▶ INSTRUCTIONS:
1. In the lead ballast thread, what price per pound is the seller of the 4,000lb sailboat keel asking?
2. Please quote the lead ballast thread word for word, everything from "I used to have" down to "October 08, 2004)".

▶ TEXT:
|I have been looking for some lead for a while. Today I received a message from somebody that wants to sell me a 4,000lb sailboat keel! Talk about a nice wake... At his price we could probably cut it up in 400lb pieces and divy it up. He is asking about $0.20 per pound which is the cheapest I have found. Send me a note if you are interested. email@example.com |
(Message edited by mikeski on October 07, 2004)
|Mike, one thing to keep in mind...400lb pieces, unless you plan to melt them down further, are going to be a HUGE pain the butt for you, not to mention will be very difficult to maneuver in your boat without damaging it. |
I have a bunch of lead that I use in my boat, and have found that 50lb blocks is about the right size for easily moving around, and for allowing for good fine tuning of the weight distribution.
I used to have 75 and 100 lb blocks as well, and they (especially the 100lb blocks) were a real pain to take in and out of the boat for towing, and you had to be ultra-careful not to drop, or your going to ruin your boat, or worse yet your foot.
I currently trailer with 200lbs of lead in the boat as well, will not pull with more than that.
I picked up my lead in oakland, $.35/pound, and the place i got my stuff had 50 lb bricks that were perfect size.
I have some bricks I can sell you. I sent you an email.
They are the pro flight bars in this thread
(Message edited by jwag on October 08, 2004)
|I am also looking for lead to put in the bow and ski locker. 50lbs are alot more manageable. |
If anyone has lead, drop me an email.
|I make my own lead bars. I went to a local indoor shooting range and picked up buckets of the waste junk from the targets. It contains a LOT of junk, such as plastic, brass, etc. |
Just as I got it from the shooting range I could put it into sand bags and have reasonable weights. I decided to melt it down and make bars so I fired up the Coleman stove (wife wouldn't let me do it on the kitchen stove, can't figure out why.... :-) ) I used a cast iron skillet to melt the lead. All the crap floats to the top and I skim it off, then pour the lead into a steel tray (it was a tray designed for doing drywall taping, just the right size!)
The result was nice, clean bars of lead that weighed about 50 pounds each. Other than an afternoon spent over the Coleman stove and about a quart of stove fuel the bars were free.
|Hey Rod, |
you mean the regular coleman camping propane stove? It gets hot enough?

[Dataset entries]
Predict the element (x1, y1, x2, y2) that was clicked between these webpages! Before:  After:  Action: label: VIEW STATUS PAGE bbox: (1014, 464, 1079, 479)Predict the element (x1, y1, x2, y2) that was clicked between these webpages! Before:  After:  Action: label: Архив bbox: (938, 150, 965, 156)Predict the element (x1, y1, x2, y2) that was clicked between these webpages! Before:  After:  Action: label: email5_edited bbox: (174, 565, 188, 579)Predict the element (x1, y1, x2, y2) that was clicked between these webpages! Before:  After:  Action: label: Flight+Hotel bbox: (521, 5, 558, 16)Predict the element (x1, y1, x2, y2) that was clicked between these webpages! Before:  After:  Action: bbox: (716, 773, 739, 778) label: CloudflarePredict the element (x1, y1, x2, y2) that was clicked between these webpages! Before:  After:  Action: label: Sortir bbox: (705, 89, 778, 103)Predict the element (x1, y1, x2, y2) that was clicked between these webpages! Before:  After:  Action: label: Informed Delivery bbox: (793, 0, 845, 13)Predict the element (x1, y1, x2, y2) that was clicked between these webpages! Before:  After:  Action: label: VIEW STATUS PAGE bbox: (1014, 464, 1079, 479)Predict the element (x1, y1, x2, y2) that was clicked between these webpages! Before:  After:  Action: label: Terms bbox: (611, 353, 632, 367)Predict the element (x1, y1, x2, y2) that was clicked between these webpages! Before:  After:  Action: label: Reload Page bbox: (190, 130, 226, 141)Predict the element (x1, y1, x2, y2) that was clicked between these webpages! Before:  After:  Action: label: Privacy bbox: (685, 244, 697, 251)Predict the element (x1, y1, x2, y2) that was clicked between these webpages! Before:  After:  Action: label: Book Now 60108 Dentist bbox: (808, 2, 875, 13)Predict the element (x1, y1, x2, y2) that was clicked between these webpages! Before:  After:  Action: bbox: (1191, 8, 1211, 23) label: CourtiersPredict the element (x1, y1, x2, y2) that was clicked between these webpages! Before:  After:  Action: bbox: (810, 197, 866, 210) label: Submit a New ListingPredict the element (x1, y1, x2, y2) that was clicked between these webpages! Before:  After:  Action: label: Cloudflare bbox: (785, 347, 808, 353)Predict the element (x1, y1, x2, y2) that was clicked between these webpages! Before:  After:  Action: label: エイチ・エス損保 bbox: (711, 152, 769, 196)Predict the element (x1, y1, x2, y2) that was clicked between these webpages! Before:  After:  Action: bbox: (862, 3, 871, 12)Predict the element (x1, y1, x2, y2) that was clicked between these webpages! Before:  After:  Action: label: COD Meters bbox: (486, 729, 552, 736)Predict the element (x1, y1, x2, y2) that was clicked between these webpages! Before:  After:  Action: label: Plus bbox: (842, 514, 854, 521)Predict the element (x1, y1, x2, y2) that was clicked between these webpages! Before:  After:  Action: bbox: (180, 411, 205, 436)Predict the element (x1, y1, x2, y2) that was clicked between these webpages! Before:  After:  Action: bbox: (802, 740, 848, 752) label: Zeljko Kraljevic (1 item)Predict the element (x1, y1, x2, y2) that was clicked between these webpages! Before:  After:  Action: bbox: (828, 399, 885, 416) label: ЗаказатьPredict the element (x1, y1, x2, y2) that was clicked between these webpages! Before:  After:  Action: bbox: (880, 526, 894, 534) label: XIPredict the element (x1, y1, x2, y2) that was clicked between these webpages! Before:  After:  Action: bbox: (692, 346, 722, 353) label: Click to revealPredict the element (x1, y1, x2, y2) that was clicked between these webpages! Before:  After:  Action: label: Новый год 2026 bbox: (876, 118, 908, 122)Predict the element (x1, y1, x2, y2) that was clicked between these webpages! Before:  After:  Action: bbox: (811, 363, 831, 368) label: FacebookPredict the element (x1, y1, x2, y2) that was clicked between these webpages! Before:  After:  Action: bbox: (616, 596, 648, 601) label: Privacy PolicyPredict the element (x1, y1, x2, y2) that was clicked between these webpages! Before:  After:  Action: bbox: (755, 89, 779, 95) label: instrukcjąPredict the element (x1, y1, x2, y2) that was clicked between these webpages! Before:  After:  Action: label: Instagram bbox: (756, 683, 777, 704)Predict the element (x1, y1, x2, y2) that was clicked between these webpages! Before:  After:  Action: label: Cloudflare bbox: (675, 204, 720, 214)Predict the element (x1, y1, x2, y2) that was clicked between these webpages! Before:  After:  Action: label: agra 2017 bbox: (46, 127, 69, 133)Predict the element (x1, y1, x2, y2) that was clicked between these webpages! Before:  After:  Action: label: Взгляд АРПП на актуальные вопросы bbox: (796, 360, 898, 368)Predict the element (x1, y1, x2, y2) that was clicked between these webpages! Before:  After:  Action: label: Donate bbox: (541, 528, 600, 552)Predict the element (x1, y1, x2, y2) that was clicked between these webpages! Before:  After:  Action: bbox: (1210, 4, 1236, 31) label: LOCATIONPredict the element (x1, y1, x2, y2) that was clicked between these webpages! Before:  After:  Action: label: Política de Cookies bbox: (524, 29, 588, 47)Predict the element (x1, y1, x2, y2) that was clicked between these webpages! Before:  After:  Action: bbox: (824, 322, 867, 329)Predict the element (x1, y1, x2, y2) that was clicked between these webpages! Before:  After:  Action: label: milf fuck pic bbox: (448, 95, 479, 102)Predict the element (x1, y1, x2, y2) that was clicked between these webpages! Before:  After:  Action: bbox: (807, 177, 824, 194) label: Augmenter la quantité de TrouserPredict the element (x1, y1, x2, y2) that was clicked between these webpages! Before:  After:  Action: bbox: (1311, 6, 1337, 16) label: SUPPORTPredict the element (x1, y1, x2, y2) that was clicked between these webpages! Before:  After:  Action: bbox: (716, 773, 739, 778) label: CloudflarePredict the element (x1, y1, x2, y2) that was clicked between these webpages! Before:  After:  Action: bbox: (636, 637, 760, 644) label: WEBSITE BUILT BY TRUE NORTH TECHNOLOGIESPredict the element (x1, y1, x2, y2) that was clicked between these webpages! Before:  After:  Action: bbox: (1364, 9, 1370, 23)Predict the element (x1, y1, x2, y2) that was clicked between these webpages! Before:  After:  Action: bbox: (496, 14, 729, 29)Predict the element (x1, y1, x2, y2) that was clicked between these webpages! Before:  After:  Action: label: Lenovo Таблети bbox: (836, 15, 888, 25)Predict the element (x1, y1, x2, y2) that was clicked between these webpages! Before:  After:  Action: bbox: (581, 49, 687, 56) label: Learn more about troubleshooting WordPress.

▶ RESPONSES:
1. About $0.20 per pound.

2.
I used to have 75 and 100 lb blocks as well, and they (especially the 100lb blocks) were a real pain to take in and out of the boat for towing, and you had to be ultra-careful not to drop, or your going to ruin your boat, or worse yet your foot.
I currently trailer with 200lbs of lead in the boat as well, will not pull with more than that.
I picked up my lead in oakland, $.35/pound, and the place i got my stuff had 50 lb bricks that were perfect size.
I have some bricks I can sell you. I sent you an email.
They are the pro flight bars in this thread
(Message edited by jwag on October 08, 2004)